Start of Block
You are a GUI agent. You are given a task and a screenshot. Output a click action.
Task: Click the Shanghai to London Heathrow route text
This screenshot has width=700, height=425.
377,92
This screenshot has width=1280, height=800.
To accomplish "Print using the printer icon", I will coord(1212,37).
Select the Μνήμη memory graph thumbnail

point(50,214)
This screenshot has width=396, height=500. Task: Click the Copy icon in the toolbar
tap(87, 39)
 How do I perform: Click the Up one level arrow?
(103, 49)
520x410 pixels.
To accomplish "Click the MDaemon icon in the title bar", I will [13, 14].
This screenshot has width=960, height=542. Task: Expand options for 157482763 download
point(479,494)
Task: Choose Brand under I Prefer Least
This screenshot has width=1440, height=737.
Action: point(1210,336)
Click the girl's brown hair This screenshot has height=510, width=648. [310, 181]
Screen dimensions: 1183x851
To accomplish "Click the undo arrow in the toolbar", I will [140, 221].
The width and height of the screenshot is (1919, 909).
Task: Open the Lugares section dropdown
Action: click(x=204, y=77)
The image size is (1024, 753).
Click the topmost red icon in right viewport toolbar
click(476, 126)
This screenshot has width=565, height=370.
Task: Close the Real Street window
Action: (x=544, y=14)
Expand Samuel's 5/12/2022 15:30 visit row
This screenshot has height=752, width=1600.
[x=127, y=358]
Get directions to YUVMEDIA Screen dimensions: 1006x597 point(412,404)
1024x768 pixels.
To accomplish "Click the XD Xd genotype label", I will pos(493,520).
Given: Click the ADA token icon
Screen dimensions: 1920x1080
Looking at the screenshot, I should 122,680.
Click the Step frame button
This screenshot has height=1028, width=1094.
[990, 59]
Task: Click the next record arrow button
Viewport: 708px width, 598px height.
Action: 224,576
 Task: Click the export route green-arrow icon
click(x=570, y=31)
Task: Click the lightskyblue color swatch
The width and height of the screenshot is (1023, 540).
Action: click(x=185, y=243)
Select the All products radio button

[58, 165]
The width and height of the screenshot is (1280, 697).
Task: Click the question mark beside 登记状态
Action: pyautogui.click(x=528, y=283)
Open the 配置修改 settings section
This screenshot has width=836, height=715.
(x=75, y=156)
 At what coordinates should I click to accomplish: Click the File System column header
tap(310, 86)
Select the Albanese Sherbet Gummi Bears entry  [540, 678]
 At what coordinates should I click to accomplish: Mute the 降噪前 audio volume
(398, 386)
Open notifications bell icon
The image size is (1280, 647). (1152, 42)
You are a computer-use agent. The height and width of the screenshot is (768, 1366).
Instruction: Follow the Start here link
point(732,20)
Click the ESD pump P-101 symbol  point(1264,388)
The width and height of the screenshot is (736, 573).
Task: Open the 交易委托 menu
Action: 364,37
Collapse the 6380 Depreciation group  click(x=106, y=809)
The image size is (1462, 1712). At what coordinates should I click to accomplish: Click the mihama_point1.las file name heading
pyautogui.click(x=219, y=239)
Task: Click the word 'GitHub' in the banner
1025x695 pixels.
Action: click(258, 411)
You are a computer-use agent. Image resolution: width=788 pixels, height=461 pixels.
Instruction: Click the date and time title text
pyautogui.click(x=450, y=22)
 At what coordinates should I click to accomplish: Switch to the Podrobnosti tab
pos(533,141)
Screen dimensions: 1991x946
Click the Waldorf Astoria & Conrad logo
End of Block
**TASK BRIEF:** Sift through the material above and copy the lines that contain the word "agent".

**SOLUTION:**
You are a GUI agent. You are given a task and a screenshot. Output a click action.
You are a computer-use agent. The height and width of the screenshot is (768, 1366).
You are a computer-use agent. Image resolution: width=788 pixels, height=461 pixels.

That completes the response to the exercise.